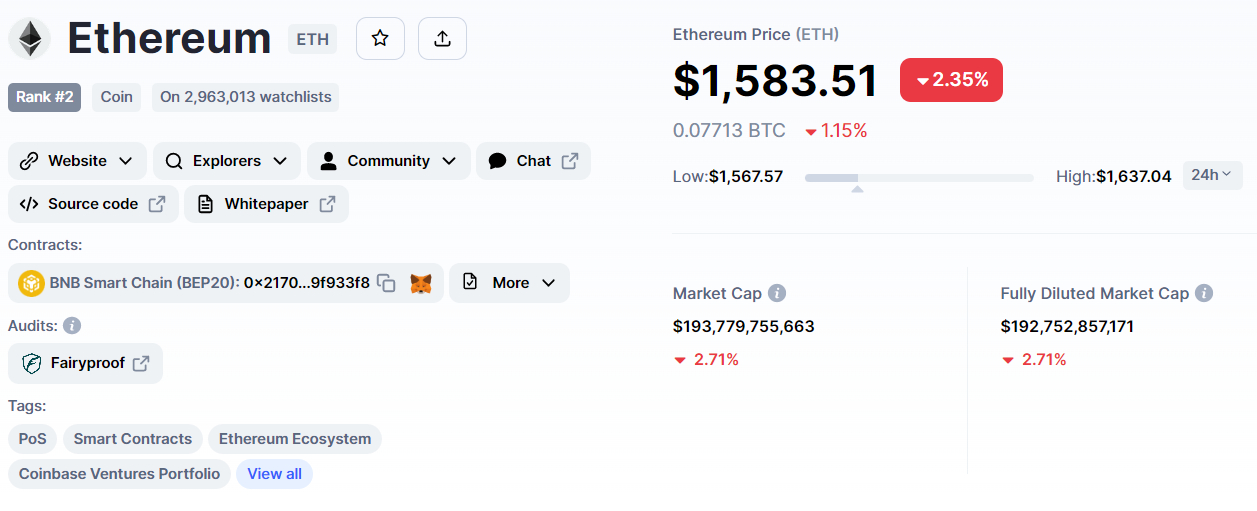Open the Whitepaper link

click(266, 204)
==
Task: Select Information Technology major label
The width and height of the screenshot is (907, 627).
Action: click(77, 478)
...
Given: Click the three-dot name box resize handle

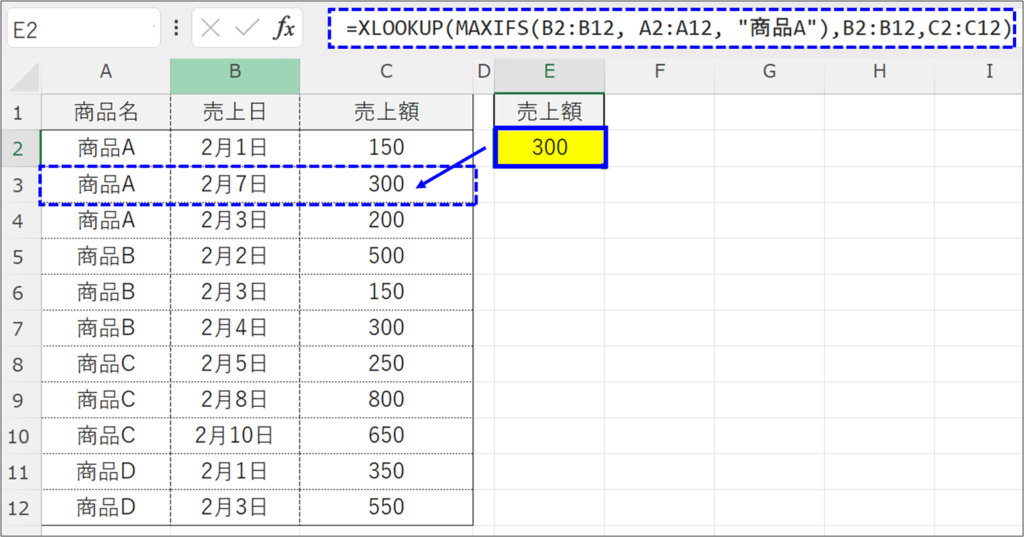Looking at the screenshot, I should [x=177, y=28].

■ Goal of the exercise
Revise the records from the line holding "Task: Select Information" through the line holding "Action: click(77, 478)", inclusive, so that "major" becomes "degree" and all else stays the same.

■ Exercise result
Task: Select Information Technology degree label
The width and height of the screenshot is (907, 627).
Action: click(77, 478)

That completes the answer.